There were men in cowls. Cowls! Teenagers in Joker makeup. Homemade costumes everywhere. It was awesome.

When we got inside, the fandomonium couldn't be stopped. There was a standing ovation at the first sight of Michael Keaton as Batman. We gave a long, long standing ovation to the first appearance of the Batmobile. I think in all there were three or four standing O's, each one more enthusiastic than the next.

You have to remember that in 1989 comic book movies as we know them today didn't exist. The only movie based on a character from Marvel Comics (home of the X-Men, Spider-Man and The Avengers) made to that point was Howard the Duck, from 1986. It sucked just as much as you remember. There was also a Captain America movie, from 1944, which no one remembers.

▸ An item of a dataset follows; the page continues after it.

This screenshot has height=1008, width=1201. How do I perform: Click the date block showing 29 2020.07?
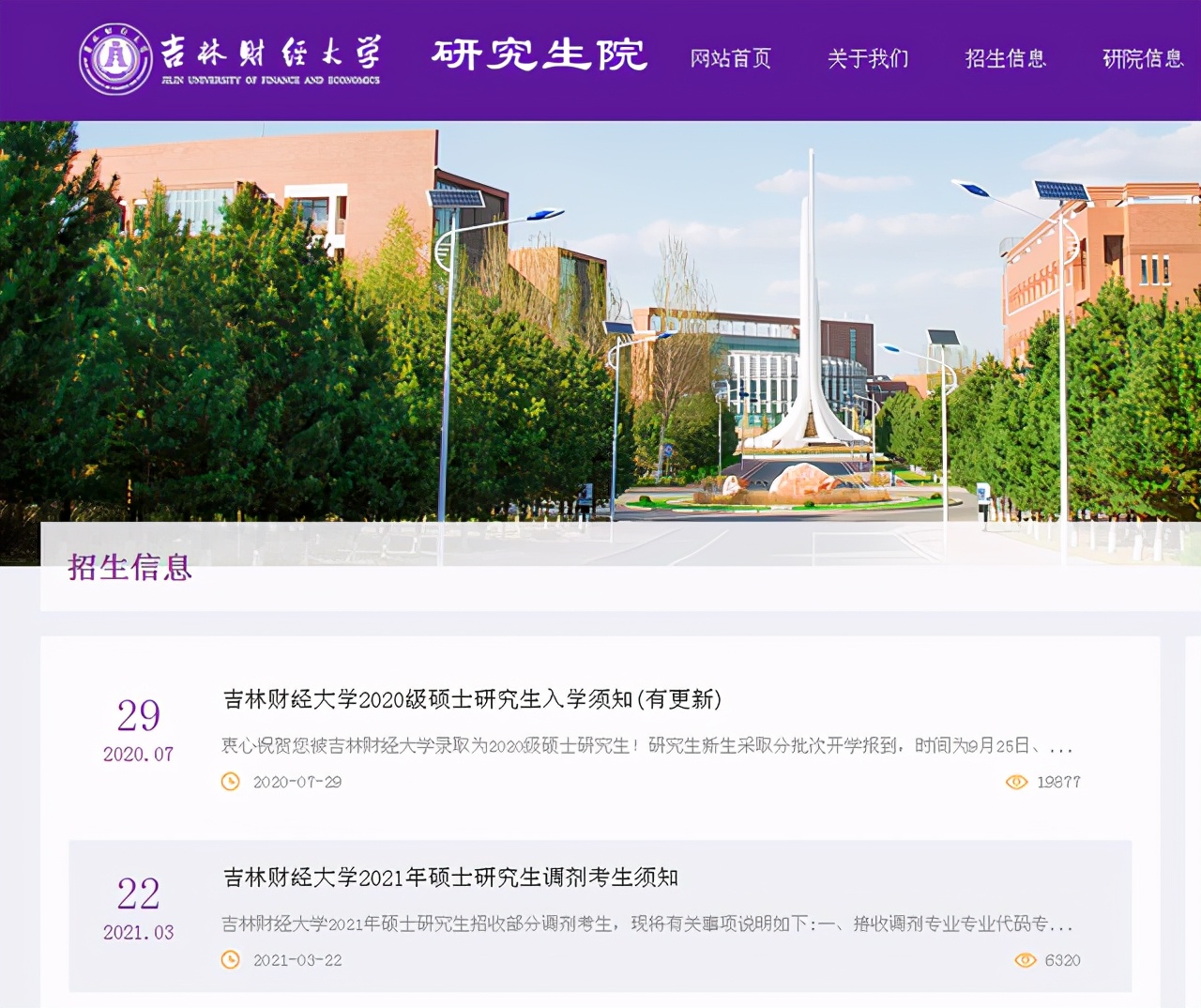[x=137, y=729]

It's worth noting that the genre was still so new, so far from being codified, that Burton didn't include an origin story, which today is an unquestioned prerequisite.

Sure, four Superman movies were released from 1978 to 1987. But their bright shiny triumphalism was far from capturing the national mood by the second half of the Reagan era. (Also, you knew it was the end of the line when Supes was flying around with a shrieking Richard Pryor in his arms).

Comics readers may have been happy with the Super Friends vibe of the 70s, but the next decade birthed what's known in comics history as the Dark Age: flawed, angry heroes who were often just an vengeful as the villains of old, scrapping their way through morally murky worlds.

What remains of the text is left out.